# START OF Selected text

# Smallest possible HDMI PC for emulators?



## Harsky (Jul 19, 2015)

As much as I want to play retro games on the original hardware, I realise that it's just not possible in the big screen living room TV because the amount of wires to deal with would drive my family mad. 

I really want a small as possible device like a PC on a stick thing for hdmi ports but I have no idea if it's easier to buy a cheap Android one or spend a little more?

I'm also aware of the Retropi but I was wondering it it's possible to have something that can be powered by the USB port of my TV.


----------



## Daniablo (Jul 20, 2015)

You could grab an Amazon Fire Stick (which you can power by the TV) and side-load an emulator using http://sideloadfiretv.com/ however I don't know how'd you'd go about getting a controller to work (maybe you can side load one of those android PS3 Controller apps?) or you can try with the Fire Stick Remote.


----------



## sarkwalvein (Jul 20, 2015)

# END OF Selected text
# START OF Source data

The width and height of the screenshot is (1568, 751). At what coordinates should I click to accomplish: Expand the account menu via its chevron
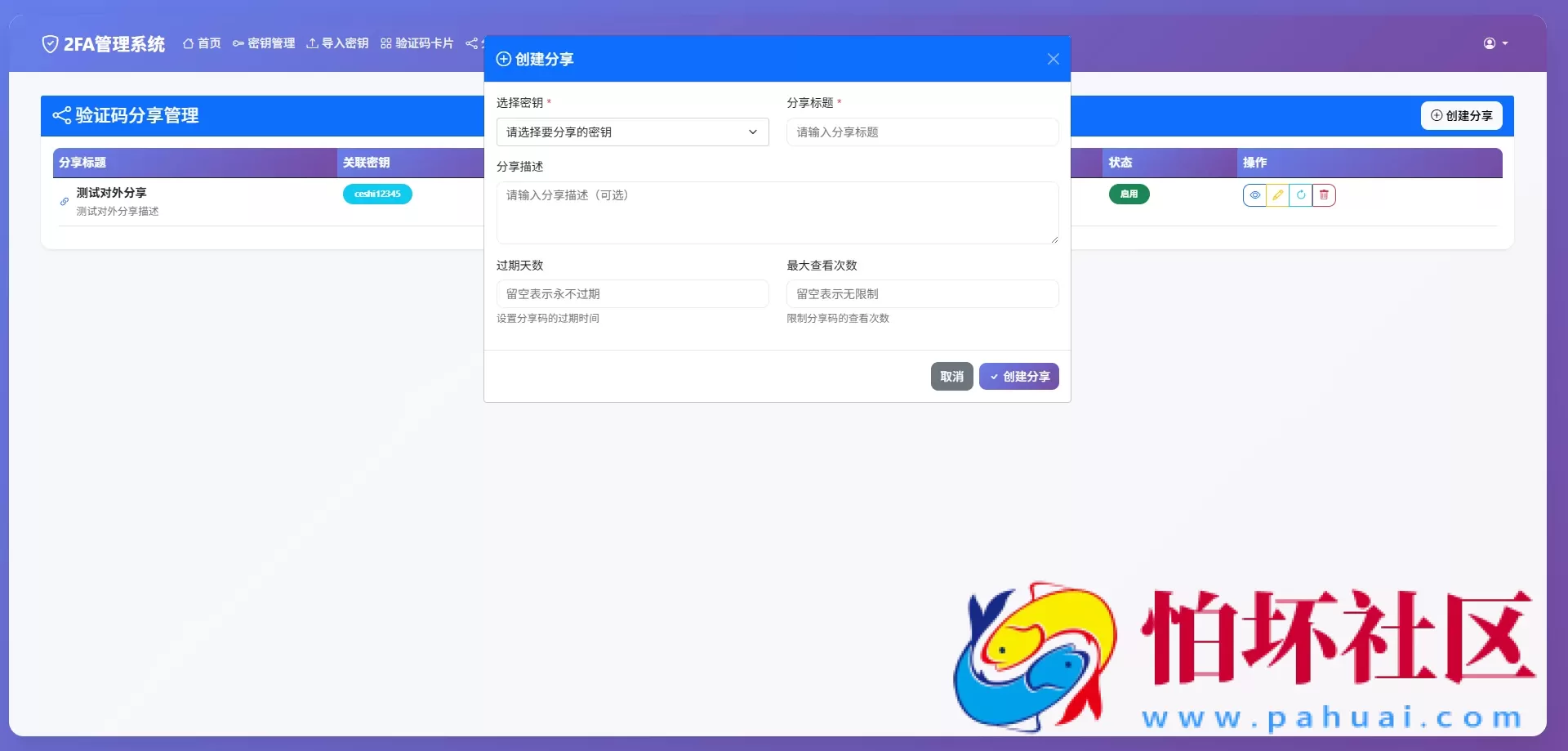pyautogui.click(x=1506, y=43)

# END OF Source data

- Tasks for this exercise
(1) List the usernames of everyone who posted in the HDMI PC thread.
(2) According to the HDMI PC thread, what device does Daniablo suggest grabbing?
(3) Transcribe the part of the HDMI PC thread that opens with the words containing "As much as I" and closes with "a little more?".

- Responses to the exercise
(1) Harsky, Daniablo, sarkwalvein

(2) An Amazon Fire Stick.

(3)
As much as I want to play retro games on the original hardware, I realise that it's just not possible in the big screen living room TV because the amount of wires to deal with would drive my family mad. 

I really want a small as possible device like a PC on a stick thing for hdmi ports but I have no idea if it's easier to buy a cheap Android one or spend a little more?